= Adolf Herz =

Austrian-Swiss engineer and inventor

Adolf Herz (1862 in Nový Jičín – 1947 in Lucerne) was an Austrian-Swiss engineer and inventor. He co-designed one of the first modern blood pressure monitors.

==Life==
Herz was born as son of a well-to-do brewery owner. After completing the Realschule in Brno, he studied mechanical engineering at the k&k Technische Hocshschule in Vienna, where he eventually settled down and obtained "das Bürgerrecht". He opened a werkstatt to produce some of his inventions, mainly related to automobiles, which then were in their infancy. He invented a much improved sparkplug, and a more effective shock absorber.

Together with his brother Max, a cardiologist and Privatdozent, he designed one of the first modern blood pressure monitors.
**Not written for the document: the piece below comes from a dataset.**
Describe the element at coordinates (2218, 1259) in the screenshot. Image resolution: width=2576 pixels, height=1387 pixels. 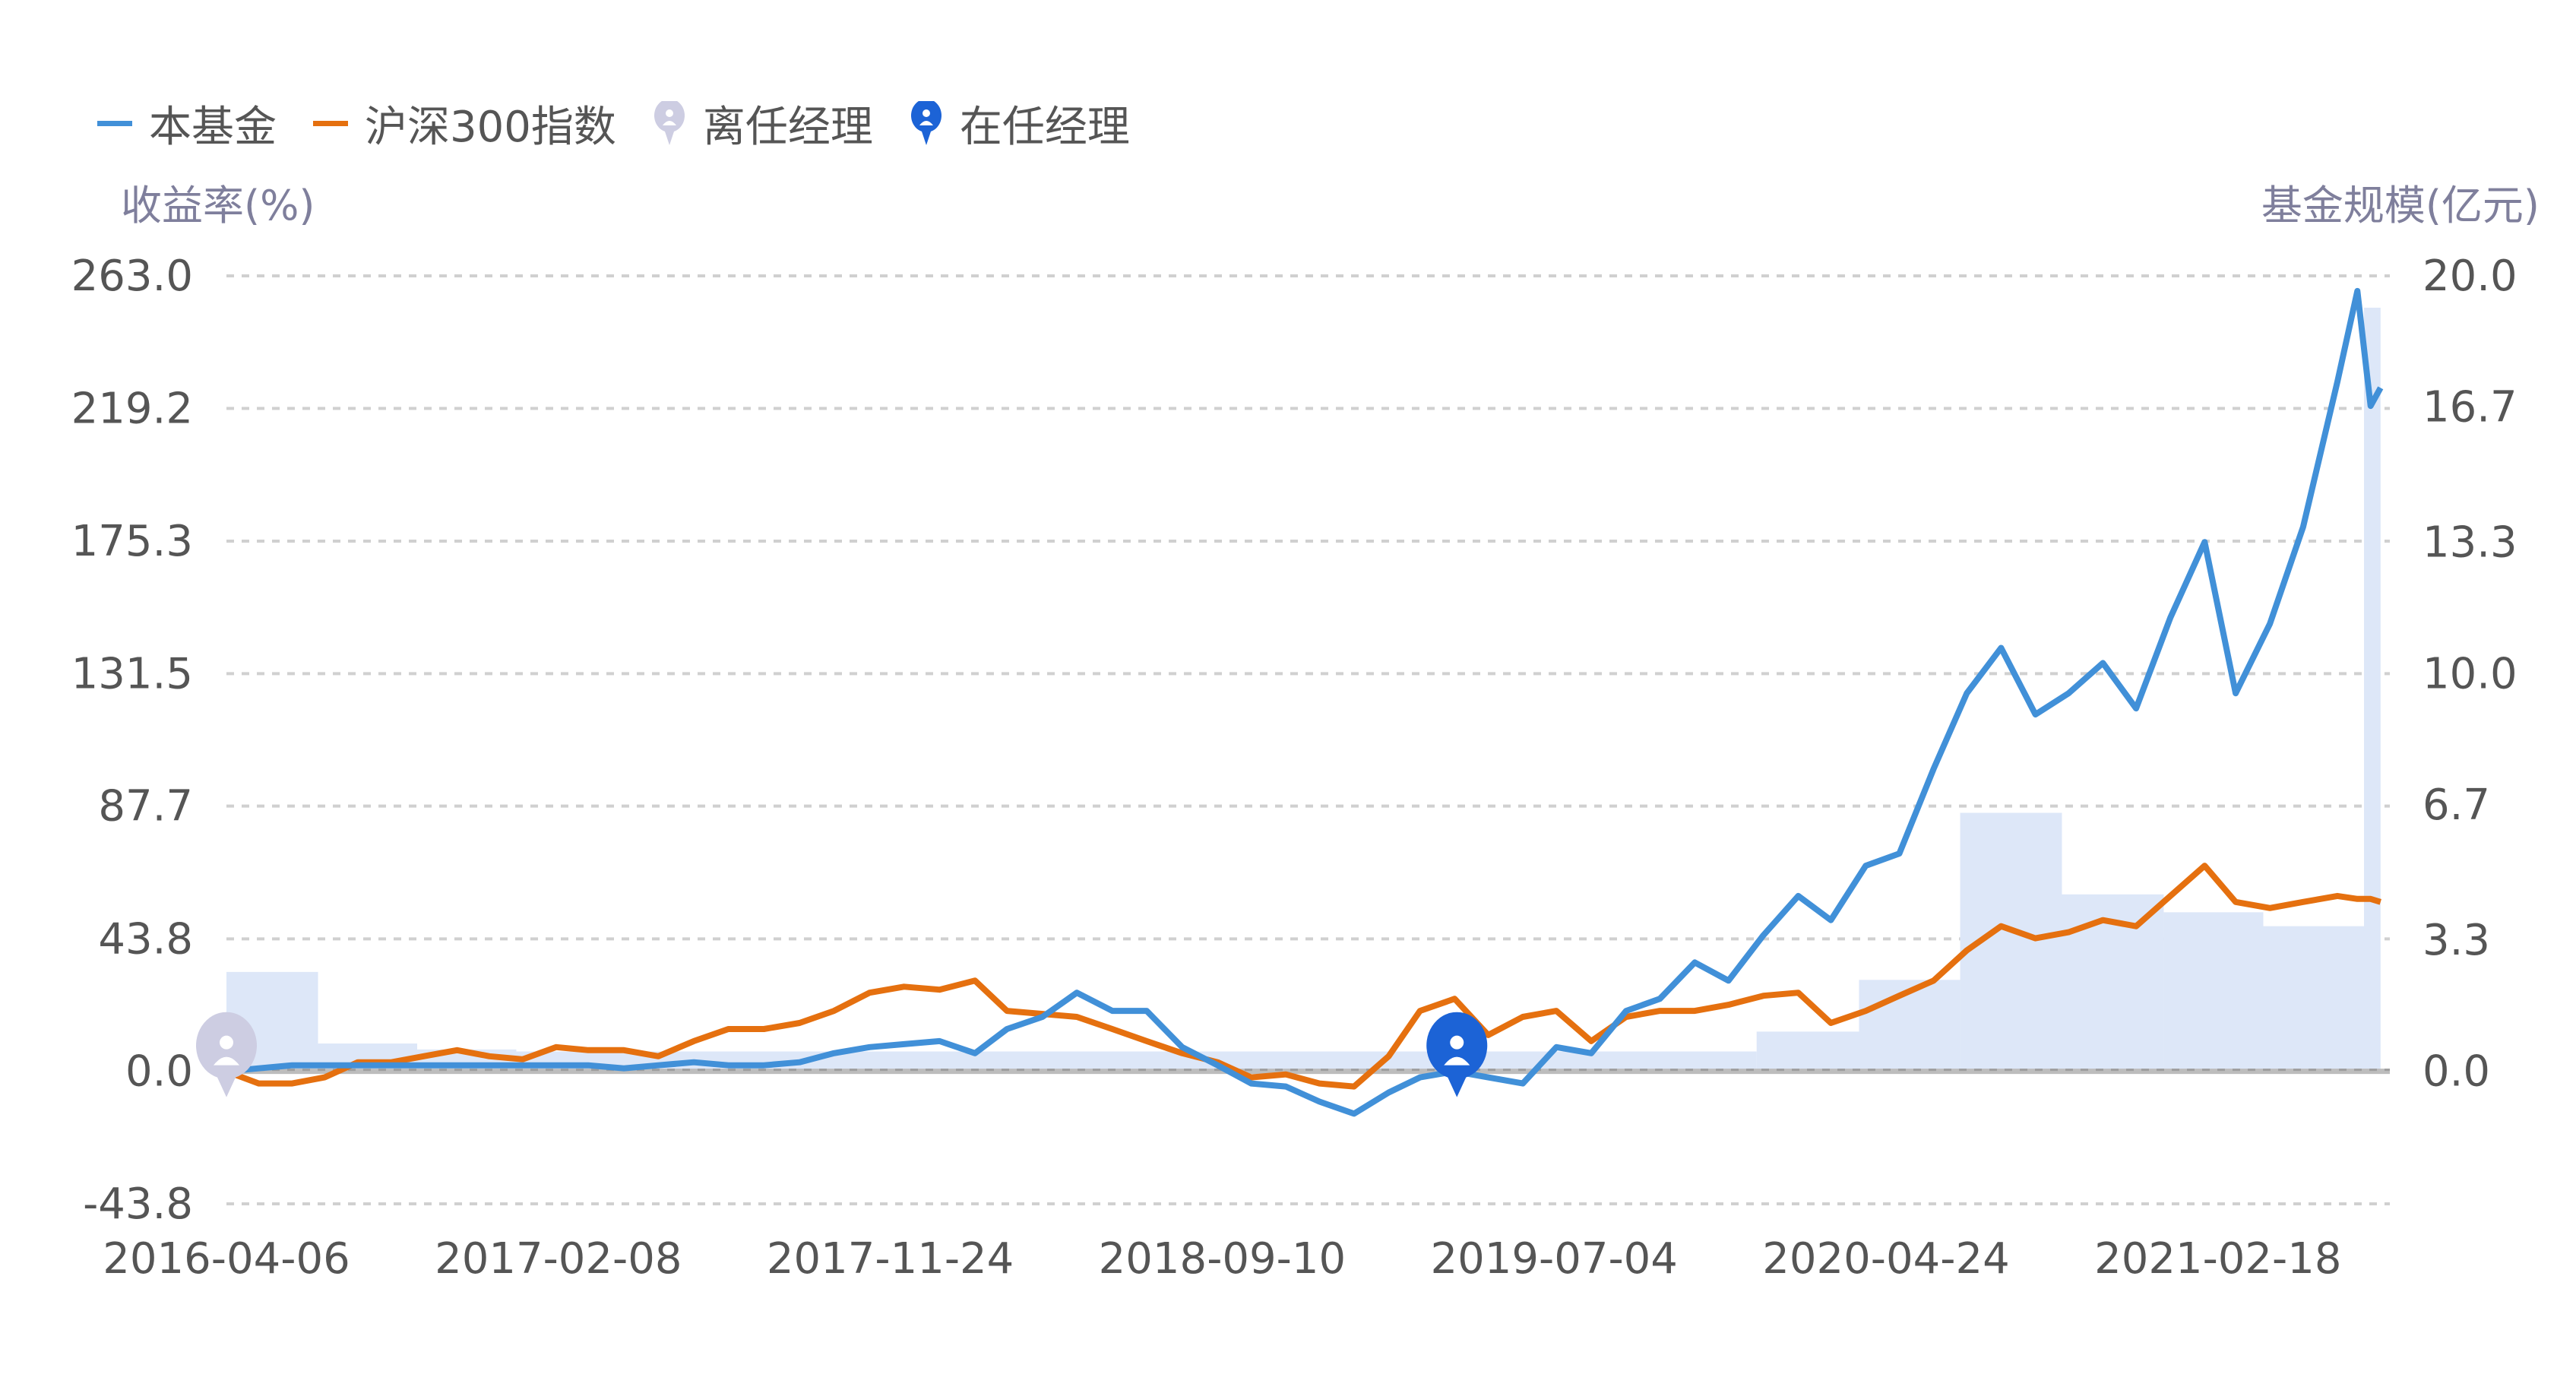
I see `x-tick-label: 2021-02-18` at that location.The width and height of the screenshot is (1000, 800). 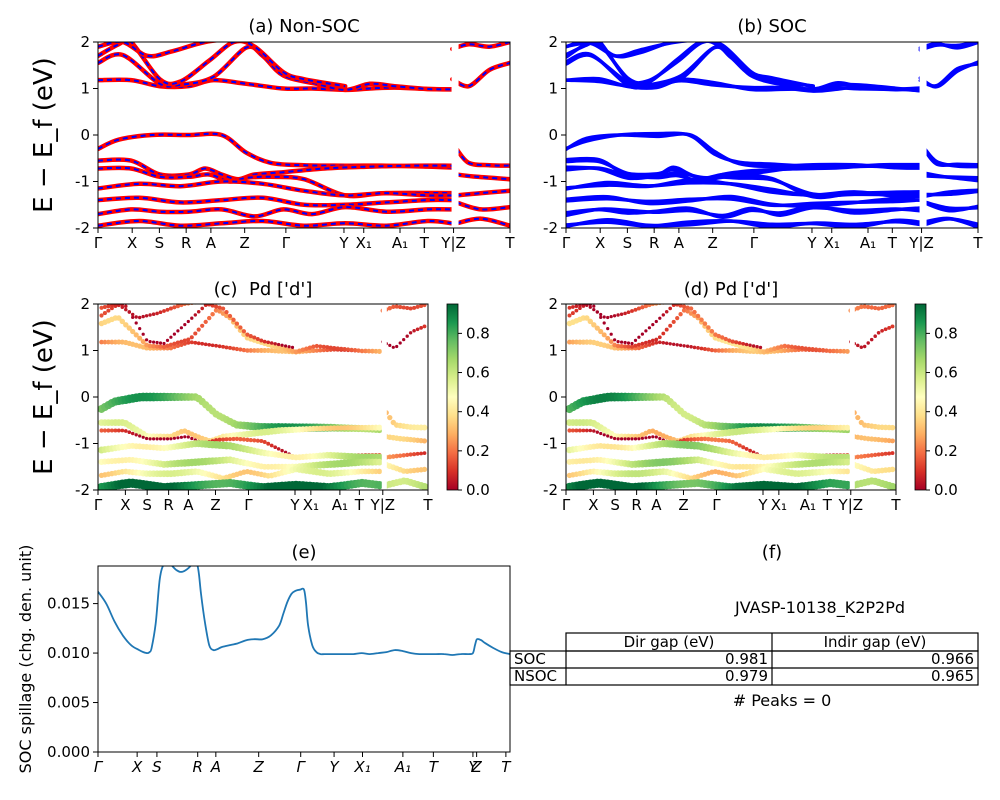 I want to click on plot-frame, so click(x=304, y=659).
He also became active as an amateur photographer, and in general participated in the typical Viennese "Kaffeehaus" culture, in the Kaffeehaus Central.

From 1905 to 1913 Adolf Herz lived in New York City, where he helped his younger brother Leopold set up a business exploiting his personal inventions in the United States.
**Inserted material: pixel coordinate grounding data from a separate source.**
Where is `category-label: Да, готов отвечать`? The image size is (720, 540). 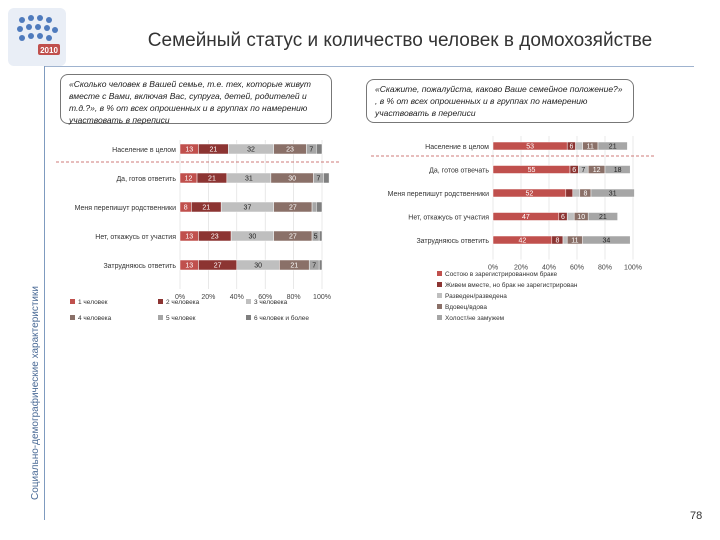 category-label: Да, готов отвечать is located at coordinates (459, 172).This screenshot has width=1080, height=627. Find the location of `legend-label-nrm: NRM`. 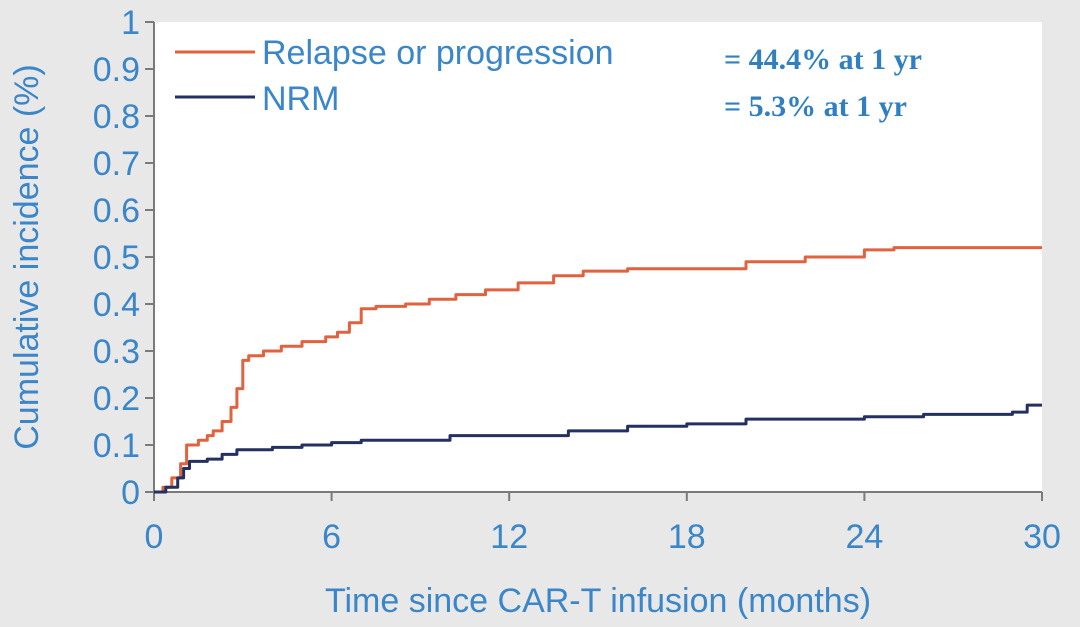

legend-label-nrm: NRM is located at coordinates (300, 99).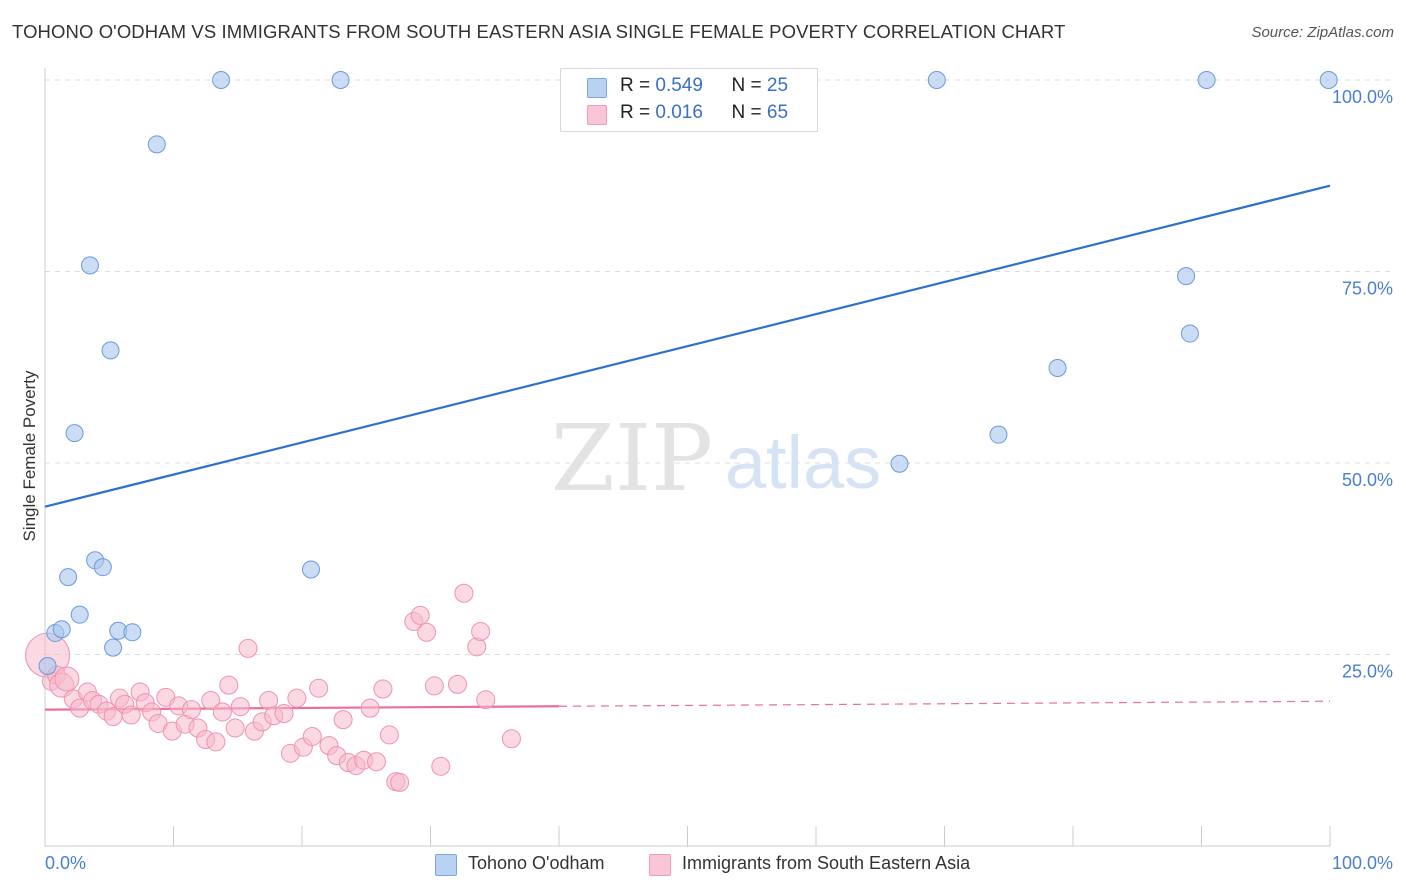 The image size is (1406, 892). I want to click on watermark-zip: ZIP, so click(632, 458).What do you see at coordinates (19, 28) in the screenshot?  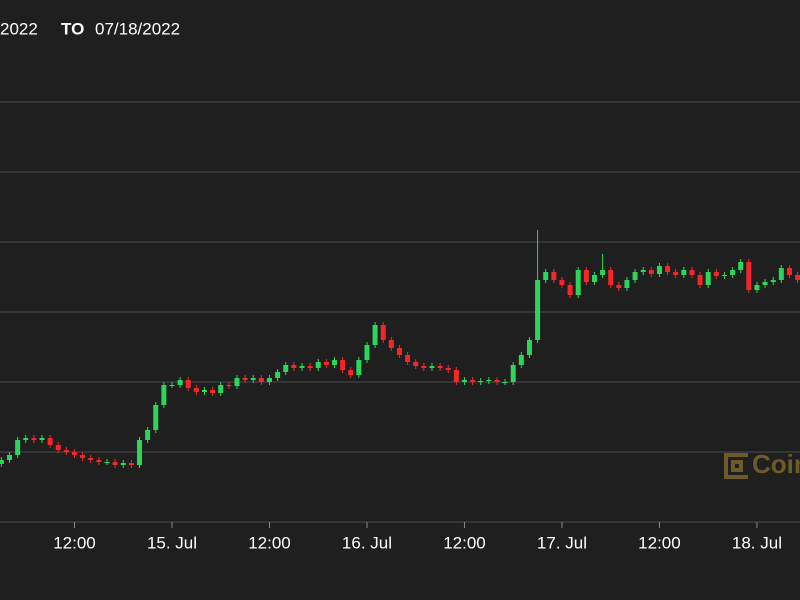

In 1918, after the end of World War I and the end of the Habsburg monarchy, Herz left Austria for Switzerland with an Austrian passport. His wife, May Priggen, who had worked for him in Vienna, and was born there as a British subject, followed him to Switzerland. They first lived in Lugano, Hertenstein, and Weggis, while searching for employment. He had lost much of his investments during the postwar economic crisis and the hyper inflation in Austria, and the rest due to the fraudulent bankruptcy of the Austrian Bank.